Слава богу, ничего страшного не произошло.
Когда бульон закипел, я добавил полгорсти соли. Попробовал. Кошка на вкус была не хуже барсука. За минуту до готовности снял котелок с огня, бросил в варево предварительно мелко нащипанной молодой крапивы и закрыл его крышкой.
– Готово?
– Да, – ответил я, нисколько не удивляясь вопросу, и не до конца понимая, кто его задал.
Поняв, кто подал голос, резко обернулся и облегченно, с искренней улыбкой расползшейся на все мое лицо, выдохнул и с радостью сказал:
– Присаживайся к столу, бродяга! – Хотя, разумеется, никакого стола не было и в помине. – Проголодался?
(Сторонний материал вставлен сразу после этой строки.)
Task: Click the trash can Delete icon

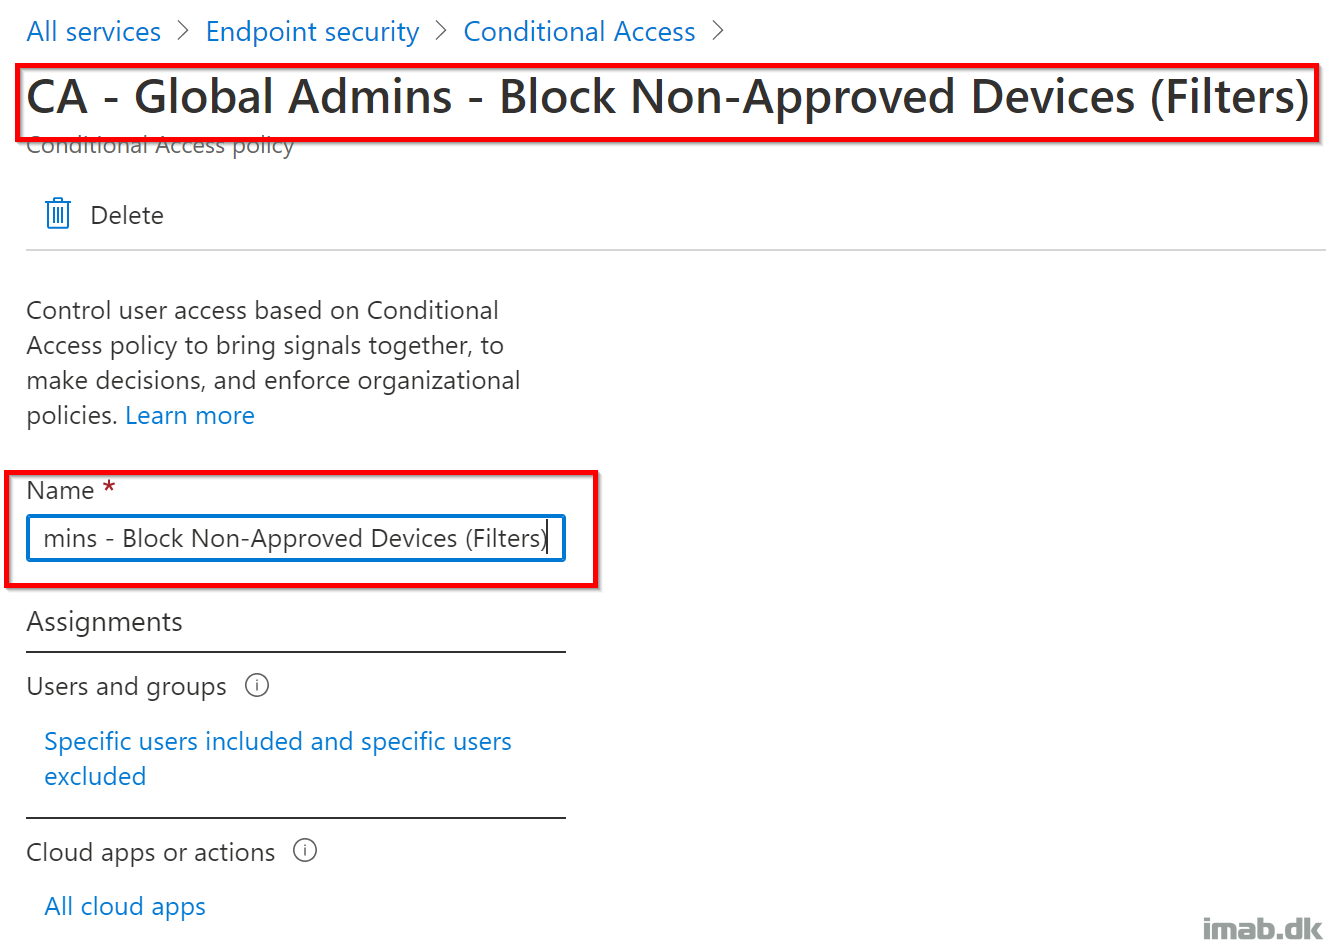Action: [x=58, y=214]
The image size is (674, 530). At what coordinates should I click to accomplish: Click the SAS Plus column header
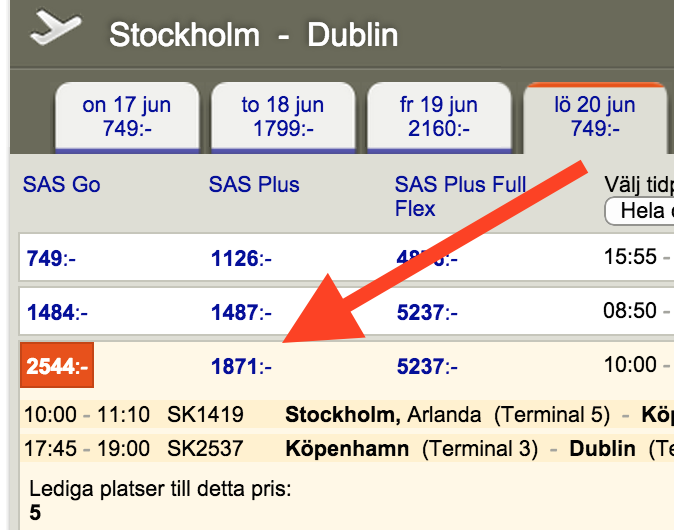tap(254, 184)
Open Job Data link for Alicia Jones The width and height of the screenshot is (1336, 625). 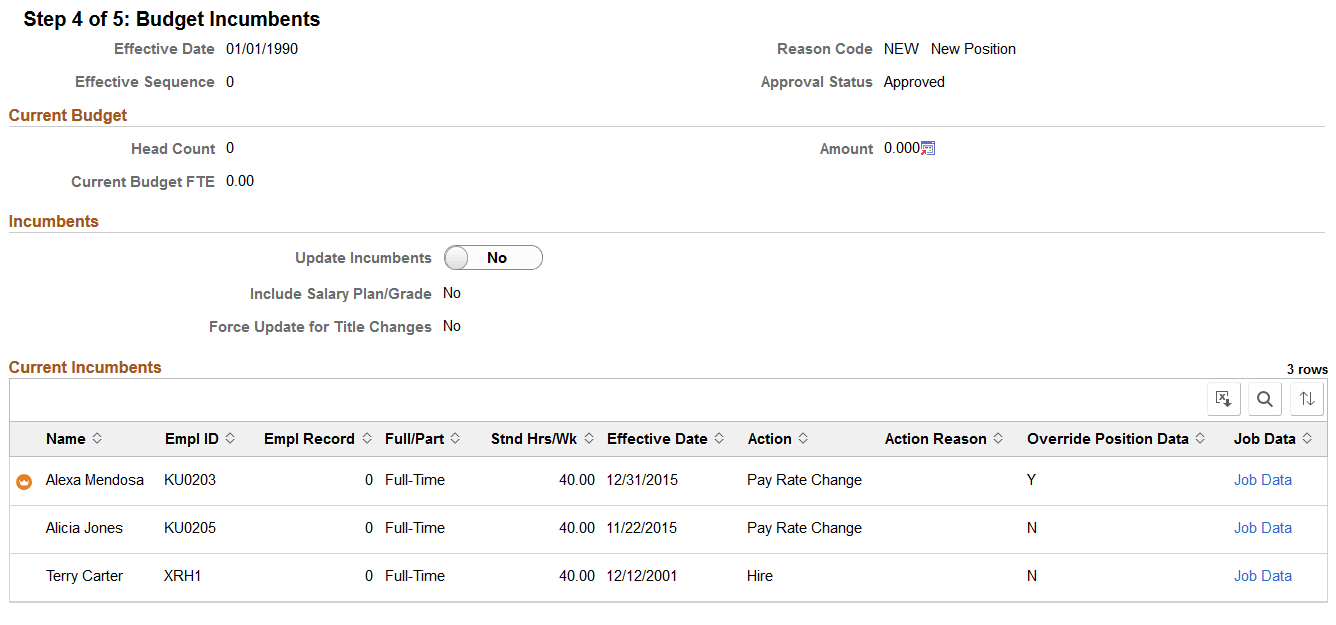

Андрей хоть и бледный, но, как всегда, улыбающийся сидел, прижавшись спиной к бетонной плите, и во все глаза смотрел на меня.
– Как всегда. Где Монах?
– Скоро подойдет.
– Тогда подождем? – с надеждой, что я не соглашусь, спросил он.
– Заткнись и жри!
– Есть! – с готовностью отрапортовал он и попытался приподнять раненую руку, чтобы отдать честь. Скривился от боли, но совладал с собой и рассмеялся.
Я засмеялся в ответ, отрезал ему внушительный кусок мяса и налил в миску до краев бульона.
– А хлеб есть? – спросил он.
– Кончился.
– И так сойдет.
Близился вечер, а Монах так и не появился. Мое беспокойство перерастало в тревогу. Что могло произойти? По здравом суждении – все что угодно. Основной вопрос заключался в другом: что конкретно делать мне, если Монах не объявится в ближайшее время? Как быть с Андреем?
Выглядел он не лучшим образом. После обеда он некоторое время бодрился и предлагал идти за Монахом, утверждая, что справится с дюжиной наемников одной левой, а последнего тринадцатого поможет прибить мне, когда уложит своих. Словом, хорохорился вовсю и пытался хохмить, что выглядело слишком натянуто. Думаю, сказывалось действие наркотика и выброс адреналина, даже последствие болевого шока не сразу заставило его умолкнуть. Но постепенно его болтовня становилась все более отрывочной и бессвязной. И вскоре, видимо, сам не заметив как, он погрузился в тревожный поверхностный сон, в котором часто всхлипывал и постанывал, будто маленький мальчик после долгого плача. Тогда он инстинктивно подтягивал к животу изувеченную руку, открывал ненадолго ничего невидящие глаза и опять проваливался в беспокойное беспамятство.
Я подошел к нему и ослабил на двадцать секунд петлю ремня, восстанавливая кровоток, после чего затянул подручный жгут заново. Пристально всмотрелся в лицо Андрея, чувствуя острое чувство вины по отношению к этому большому, по ошибке оказавшемуся здесь ребенку. Хотя, если разобраться, в чем я был перед ним виноват? Он, как ни крути, взрослый человек, а никакой не ребенок. Опытный боец. Егерь, в конце концов. Ходить по краю, каждодневно рисковать своей жизнью, это его работа, которую он для себя выбрал, и никто его не принуждал брать в руки автомат и искать не самой легкой смерти на запутанных улицах старого, полуразрушенного города.